To deal with the competition, Leta wants to reduce the price of the product on American soil. And he believes that Future Farm has an advantage regarding the gap in the food supply chain in the US: Future Farm’s products are made in Brazil, where the availability of inputs is great, which makes the product cheaper.
The following are the main excerpts from Leta’s interview with LABS.
READ ALSO: Chilean foodtech NotCo partners with Burger King
LABS – How is this new chicken product and how did you do it?
As the chicken has a different texture, when you compare the fibers of the meat and the fibers of a chicken you have a significant change in shape. We started to do a complete study of how we could texturize the vegetables so that we could extract these longer fibers. The product is a blend of non-GM soy with non-GM peas, which undergoes a physical industrial process to shape the vegetables. So we were able to extract these longer fibers.
Then comes the flavor part, we try to take as much of the plant-based flavor as possible and leave a more neutral flavor, close to the chicken, for people to season it and make the recipes they like best.
In chicken, we worked to cut fat, replicate, and even improve healthiness in comparison to the chicken of animal origin. And we did it. Of total fat, it has almost 6g, which is very low, and 0g of saturated fat. It does not have trans fat.

Besides that, we listen to customers asking us to test new types of packaging. We are doing a test with a package that uses 53% “green plastic” from sugar cane. We also try to evolve in this completely healthy and sustainable experience for our customers. This chicken product is the cheapest at Future Farm, with a value of BRL 15 ($2,68) to BRL 16 ($2,86).
READ ALSO: Brazilian foodtech Fazenda Futuro begins to export to Europe
You will start operating in the American market, right? Are you hiring people over there? In the US, the competition will be more fierce than here in Brazil, right?
We have an office in the United States and we have already started to hire people. We will start sending products to the US in November but not to sell, but to do tests with the consumer, organize the distributors with which we already have a contract. The operation itself starts in January 2021.
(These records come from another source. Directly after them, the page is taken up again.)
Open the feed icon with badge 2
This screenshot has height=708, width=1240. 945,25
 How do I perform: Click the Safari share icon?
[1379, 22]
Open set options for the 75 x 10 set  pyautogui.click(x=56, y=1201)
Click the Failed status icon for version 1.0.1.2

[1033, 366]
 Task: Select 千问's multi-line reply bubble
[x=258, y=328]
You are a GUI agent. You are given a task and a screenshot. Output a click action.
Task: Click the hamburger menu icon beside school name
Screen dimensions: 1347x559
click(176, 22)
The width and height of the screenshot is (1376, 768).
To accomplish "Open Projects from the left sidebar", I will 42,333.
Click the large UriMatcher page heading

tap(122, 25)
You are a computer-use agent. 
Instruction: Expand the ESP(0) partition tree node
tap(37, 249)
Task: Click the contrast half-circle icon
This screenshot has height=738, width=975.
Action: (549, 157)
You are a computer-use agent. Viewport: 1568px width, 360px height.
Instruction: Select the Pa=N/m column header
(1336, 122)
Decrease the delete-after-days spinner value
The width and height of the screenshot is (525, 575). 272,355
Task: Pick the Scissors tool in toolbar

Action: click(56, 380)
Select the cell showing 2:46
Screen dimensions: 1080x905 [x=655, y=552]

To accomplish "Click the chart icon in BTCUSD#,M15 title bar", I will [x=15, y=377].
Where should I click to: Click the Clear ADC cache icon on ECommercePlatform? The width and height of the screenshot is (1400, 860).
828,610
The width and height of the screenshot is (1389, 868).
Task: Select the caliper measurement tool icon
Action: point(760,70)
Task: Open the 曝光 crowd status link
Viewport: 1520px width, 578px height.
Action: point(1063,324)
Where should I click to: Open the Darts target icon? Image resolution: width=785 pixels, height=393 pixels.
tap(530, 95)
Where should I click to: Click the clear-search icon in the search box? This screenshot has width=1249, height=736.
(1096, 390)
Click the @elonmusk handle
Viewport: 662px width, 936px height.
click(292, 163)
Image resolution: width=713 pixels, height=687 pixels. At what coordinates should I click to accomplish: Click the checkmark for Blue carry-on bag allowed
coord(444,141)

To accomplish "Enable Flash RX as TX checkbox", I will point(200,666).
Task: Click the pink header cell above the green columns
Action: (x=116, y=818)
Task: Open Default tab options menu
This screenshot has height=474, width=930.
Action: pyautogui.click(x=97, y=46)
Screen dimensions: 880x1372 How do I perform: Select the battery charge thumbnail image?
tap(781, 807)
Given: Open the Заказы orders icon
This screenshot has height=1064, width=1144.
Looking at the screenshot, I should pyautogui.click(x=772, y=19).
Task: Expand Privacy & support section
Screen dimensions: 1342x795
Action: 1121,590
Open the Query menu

The great challenge of the category in the world is to reduce the price to reach the value of meat of animal origin. That’s when we would have the migration, when we reached a sophistication in which the product is 100% similar to the meat and the price is the same.
In this case, there is no reason not to change, because we deliver much more sustainability and healthiness for an equal price of meat, without killing an animal and without spending the natural resources that are spent to produce a kilo of meat.
Because we are in Brazil and have the inputs available here, we can be competitive in price. Our strategy in the United States is to attack with price, mainly in retail, not in foodservice.
Marcos Leta, founder of Future Farm.
READ ALSO: Chilean foodtech NotCo brings its vegan ice cream to Brazil
Big names of plant-based have emerged as Impossible Foods, valued at $4 billion, Beyond Meat, which has quintupled its valuation since the IPO last year, and the Chilean NotCo. How do you see this competitive market?
I don’t see any plant-based as a competitor of mine. My rival is the slaughterhouse. Our focus is to make more and more butcher shops obsolete, educating consumers about plant-based benefits, and increasing technology so that we can reach that level where vegetable meat mimics the meat of animal origin.
In Brazil, it is a new category that came up with our launch. It still needs to be built, we have done a commercial work of education at the point of sale and a marketing work to explain the sustainable benefit to the consumer.
In the United States, the category is more mature, it’s already in another phase, and in Europe, it is in a moment of transition, from the hamburger that tastes like beans, to a plant-based meat that has this flavor similar to that of an animal origin.